● TASK DIRECTIONS
Work out how many lines in the material beneath contain "field". Give only that number.

——

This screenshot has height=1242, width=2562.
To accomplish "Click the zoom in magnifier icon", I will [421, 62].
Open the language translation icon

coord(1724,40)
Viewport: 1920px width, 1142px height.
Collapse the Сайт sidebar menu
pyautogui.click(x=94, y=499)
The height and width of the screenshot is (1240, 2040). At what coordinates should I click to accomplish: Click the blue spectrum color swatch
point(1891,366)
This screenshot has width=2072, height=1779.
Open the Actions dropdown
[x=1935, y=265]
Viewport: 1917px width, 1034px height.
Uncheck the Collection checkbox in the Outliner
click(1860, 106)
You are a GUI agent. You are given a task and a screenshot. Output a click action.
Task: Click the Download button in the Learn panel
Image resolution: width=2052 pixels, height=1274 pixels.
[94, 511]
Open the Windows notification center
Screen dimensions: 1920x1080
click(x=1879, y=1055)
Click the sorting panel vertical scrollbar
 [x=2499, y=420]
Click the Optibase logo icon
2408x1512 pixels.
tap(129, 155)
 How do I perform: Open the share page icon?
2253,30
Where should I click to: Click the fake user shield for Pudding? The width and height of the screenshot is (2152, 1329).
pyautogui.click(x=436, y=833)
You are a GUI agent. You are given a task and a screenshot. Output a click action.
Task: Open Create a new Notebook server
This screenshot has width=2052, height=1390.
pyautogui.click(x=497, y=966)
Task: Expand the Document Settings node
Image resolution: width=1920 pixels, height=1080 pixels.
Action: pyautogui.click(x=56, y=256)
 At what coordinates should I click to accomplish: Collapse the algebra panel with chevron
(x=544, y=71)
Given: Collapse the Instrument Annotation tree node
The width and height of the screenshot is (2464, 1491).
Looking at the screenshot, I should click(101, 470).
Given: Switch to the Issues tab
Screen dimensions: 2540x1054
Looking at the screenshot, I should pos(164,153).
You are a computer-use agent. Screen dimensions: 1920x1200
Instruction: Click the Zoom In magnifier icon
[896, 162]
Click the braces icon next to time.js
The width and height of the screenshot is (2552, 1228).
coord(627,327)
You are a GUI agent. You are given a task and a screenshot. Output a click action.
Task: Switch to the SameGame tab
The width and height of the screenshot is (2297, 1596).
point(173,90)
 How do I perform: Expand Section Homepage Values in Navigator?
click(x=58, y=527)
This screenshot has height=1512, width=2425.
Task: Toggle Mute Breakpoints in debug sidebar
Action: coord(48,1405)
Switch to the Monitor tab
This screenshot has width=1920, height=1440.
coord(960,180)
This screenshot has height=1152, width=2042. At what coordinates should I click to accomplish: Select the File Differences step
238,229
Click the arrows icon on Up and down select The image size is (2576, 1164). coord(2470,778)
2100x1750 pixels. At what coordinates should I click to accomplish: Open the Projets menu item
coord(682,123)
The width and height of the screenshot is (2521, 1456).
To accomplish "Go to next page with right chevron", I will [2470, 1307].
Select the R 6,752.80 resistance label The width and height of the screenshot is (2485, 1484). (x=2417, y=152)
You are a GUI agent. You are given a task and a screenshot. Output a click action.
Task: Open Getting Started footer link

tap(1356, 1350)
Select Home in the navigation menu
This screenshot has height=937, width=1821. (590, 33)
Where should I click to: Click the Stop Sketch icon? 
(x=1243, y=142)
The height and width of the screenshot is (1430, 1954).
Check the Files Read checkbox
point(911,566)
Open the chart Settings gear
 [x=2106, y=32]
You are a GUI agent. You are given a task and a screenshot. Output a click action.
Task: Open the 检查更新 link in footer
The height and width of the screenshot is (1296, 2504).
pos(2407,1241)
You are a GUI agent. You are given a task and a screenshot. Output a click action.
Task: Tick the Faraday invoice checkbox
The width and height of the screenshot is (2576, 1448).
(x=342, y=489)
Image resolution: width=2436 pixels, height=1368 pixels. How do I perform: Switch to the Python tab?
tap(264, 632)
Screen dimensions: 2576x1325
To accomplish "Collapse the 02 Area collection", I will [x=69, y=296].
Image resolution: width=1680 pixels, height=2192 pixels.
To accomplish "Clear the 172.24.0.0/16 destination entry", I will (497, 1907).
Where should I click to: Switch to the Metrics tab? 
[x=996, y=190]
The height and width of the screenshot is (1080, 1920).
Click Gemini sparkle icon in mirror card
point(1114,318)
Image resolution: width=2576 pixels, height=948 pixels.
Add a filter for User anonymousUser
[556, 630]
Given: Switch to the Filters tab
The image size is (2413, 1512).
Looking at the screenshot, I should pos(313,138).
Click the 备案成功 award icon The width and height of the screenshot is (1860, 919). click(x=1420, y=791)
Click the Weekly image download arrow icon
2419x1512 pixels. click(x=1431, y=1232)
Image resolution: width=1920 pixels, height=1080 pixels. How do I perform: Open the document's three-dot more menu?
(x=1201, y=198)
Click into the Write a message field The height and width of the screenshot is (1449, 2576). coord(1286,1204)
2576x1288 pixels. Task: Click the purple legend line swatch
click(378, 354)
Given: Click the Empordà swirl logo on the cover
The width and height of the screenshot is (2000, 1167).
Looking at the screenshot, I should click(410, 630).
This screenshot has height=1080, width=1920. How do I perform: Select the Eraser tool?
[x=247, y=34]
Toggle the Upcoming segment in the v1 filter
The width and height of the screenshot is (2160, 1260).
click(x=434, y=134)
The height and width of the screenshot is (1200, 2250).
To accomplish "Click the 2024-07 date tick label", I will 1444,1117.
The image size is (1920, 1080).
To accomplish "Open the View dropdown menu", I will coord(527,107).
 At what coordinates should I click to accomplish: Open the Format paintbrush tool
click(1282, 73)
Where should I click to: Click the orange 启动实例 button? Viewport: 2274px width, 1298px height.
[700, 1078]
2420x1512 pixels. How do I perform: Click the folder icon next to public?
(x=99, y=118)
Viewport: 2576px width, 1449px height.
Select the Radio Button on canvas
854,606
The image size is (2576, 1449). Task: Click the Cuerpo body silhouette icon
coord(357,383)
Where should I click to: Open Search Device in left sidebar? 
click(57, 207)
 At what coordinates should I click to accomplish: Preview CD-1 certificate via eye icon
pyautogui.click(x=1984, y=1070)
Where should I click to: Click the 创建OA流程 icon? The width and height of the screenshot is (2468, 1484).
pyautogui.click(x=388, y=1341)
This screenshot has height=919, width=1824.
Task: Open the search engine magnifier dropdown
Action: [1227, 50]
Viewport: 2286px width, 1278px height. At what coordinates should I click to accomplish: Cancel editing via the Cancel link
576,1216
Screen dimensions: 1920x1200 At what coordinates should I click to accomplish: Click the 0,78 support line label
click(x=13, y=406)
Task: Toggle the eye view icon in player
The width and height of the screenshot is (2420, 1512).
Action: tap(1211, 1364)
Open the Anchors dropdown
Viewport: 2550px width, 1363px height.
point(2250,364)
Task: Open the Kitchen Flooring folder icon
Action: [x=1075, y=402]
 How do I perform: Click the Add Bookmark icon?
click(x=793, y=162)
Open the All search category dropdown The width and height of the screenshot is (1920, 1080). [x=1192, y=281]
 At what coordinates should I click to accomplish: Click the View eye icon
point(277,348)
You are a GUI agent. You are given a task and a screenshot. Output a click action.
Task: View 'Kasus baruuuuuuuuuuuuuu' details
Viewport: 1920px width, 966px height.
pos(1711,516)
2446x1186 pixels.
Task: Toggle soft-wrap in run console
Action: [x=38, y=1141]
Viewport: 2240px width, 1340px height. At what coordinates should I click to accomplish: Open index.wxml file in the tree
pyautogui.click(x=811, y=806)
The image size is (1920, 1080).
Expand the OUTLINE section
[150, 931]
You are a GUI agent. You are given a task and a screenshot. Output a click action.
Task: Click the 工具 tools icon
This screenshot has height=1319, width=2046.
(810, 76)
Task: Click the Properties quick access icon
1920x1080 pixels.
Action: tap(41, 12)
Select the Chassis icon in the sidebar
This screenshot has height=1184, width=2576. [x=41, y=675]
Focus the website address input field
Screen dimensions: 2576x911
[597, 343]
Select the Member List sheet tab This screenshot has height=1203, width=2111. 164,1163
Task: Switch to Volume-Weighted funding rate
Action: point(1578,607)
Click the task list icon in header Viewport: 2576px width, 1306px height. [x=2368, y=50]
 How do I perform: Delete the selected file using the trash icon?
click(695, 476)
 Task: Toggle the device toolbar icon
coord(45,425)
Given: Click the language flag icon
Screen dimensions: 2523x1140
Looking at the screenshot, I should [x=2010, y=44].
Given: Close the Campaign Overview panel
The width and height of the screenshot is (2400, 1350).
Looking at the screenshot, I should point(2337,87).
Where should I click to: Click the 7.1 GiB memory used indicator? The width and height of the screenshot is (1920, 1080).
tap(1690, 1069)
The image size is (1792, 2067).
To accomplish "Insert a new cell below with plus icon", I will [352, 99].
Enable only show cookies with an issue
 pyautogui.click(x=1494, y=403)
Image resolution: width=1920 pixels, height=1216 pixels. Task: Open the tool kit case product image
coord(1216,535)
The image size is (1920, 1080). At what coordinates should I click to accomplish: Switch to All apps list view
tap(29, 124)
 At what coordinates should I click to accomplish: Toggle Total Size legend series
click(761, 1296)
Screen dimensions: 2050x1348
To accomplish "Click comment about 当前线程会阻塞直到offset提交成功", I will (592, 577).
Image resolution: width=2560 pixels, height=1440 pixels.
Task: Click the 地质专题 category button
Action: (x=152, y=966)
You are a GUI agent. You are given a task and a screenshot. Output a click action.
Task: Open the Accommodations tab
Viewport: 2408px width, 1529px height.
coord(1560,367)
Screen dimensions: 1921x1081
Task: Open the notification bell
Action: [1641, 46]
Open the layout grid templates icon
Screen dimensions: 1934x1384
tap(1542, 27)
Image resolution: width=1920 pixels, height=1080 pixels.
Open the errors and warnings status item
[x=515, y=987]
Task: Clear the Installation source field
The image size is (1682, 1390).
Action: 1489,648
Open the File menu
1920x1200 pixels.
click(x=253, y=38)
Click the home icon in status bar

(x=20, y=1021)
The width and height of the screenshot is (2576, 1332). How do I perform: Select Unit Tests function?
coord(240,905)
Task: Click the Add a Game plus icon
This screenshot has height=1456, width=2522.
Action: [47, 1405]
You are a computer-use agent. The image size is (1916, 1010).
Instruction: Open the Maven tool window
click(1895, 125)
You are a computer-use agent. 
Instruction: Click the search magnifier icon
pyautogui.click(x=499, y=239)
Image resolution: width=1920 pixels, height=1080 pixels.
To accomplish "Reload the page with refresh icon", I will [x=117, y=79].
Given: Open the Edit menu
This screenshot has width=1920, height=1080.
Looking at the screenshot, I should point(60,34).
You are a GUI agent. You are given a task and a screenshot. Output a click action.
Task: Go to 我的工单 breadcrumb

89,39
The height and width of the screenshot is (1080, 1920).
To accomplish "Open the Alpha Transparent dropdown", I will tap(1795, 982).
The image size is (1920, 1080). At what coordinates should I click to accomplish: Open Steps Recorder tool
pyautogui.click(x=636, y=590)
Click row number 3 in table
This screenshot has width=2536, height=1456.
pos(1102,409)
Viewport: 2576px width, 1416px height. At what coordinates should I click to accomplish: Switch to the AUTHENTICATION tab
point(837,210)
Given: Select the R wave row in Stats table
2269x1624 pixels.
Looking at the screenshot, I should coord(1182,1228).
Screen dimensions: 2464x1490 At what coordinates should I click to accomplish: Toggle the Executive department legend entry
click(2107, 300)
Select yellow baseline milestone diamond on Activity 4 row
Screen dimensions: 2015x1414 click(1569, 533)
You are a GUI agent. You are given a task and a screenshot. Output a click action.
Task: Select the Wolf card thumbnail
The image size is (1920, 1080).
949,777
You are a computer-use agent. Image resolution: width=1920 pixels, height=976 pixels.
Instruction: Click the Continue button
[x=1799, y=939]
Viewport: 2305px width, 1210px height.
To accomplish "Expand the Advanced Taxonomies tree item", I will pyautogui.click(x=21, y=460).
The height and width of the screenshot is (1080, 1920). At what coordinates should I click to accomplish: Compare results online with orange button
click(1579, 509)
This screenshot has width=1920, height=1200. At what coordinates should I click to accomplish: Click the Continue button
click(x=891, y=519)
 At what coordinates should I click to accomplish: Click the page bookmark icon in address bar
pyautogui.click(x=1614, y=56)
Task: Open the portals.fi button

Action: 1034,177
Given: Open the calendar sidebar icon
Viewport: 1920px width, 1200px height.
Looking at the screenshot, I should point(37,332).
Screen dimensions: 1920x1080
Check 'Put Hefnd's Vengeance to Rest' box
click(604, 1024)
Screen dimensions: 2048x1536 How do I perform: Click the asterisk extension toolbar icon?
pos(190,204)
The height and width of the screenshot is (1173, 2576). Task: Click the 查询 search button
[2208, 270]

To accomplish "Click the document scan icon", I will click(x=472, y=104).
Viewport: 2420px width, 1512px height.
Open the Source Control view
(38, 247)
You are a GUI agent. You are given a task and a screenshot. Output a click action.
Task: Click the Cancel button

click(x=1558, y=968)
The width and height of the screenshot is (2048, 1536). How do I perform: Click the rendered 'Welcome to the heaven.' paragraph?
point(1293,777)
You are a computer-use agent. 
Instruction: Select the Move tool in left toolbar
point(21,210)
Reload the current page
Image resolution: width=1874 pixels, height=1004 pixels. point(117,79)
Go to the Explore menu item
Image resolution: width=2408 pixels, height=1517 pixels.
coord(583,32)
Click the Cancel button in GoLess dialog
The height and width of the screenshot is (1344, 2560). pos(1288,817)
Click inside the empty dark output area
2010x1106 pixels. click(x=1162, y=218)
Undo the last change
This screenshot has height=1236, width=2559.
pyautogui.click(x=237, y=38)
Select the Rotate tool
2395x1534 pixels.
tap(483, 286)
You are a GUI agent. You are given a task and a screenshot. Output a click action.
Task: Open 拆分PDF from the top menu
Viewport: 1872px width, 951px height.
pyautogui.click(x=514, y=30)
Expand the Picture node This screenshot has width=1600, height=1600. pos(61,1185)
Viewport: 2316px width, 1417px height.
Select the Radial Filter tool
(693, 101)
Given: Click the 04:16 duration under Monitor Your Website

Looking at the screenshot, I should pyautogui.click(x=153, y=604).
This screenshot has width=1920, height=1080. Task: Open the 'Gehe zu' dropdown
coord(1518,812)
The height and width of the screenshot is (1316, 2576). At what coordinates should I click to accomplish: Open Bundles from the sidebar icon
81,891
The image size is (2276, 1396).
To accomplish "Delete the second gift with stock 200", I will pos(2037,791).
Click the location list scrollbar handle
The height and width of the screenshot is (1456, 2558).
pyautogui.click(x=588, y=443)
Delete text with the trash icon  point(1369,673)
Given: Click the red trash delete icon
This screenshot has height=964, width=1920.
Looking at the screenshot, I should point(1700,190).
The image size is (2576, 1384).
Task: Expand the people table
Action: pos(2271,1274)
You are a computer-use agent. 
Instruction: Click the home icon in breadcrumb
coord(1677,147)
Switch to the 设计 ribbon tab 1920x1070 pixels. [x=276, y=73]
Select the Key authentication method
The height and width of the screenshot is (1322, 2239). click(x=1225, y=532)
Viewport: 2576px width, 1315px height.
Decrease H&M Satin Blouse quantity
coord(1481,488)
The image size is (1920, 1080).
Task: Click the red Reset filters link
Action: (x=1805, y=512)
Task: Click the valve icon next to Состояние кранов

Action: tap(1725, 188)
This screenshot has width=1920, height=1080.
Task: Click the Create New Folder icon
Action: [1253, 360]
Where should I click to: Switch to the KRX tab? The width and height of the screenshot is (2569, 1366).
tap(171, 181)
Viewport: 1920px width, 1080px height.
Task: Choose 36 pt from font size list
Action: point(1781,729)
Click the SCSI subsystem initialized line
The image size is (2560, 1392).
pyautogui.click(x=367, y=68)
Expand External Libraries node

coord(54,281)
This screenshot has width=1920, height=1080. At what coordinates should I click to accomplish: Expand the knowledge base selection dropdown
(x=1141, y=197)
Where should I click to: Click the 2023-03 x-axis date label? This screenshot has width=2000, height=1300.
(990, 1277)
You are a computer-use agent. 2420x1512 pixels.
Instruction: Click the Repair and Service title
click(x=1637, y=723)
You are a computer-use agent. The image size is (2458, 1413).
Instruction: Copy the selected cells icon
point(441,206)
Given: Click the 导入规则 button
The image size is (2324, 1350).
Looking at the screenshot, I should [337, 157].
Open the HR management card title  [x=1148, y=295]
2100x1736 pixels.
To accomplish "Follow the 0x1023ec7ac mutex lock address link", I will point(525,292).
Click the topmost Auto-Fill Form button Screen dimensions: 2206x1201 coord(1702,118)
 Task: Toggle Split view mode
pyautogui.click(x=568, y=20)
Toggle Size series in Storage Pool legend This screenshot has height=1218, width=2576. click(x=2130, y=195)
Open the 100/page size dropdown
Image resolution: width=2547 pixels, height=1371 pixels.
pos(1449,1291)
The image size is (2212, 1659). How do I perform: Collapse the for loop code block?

——

● OUTPUT OF THE TASK
3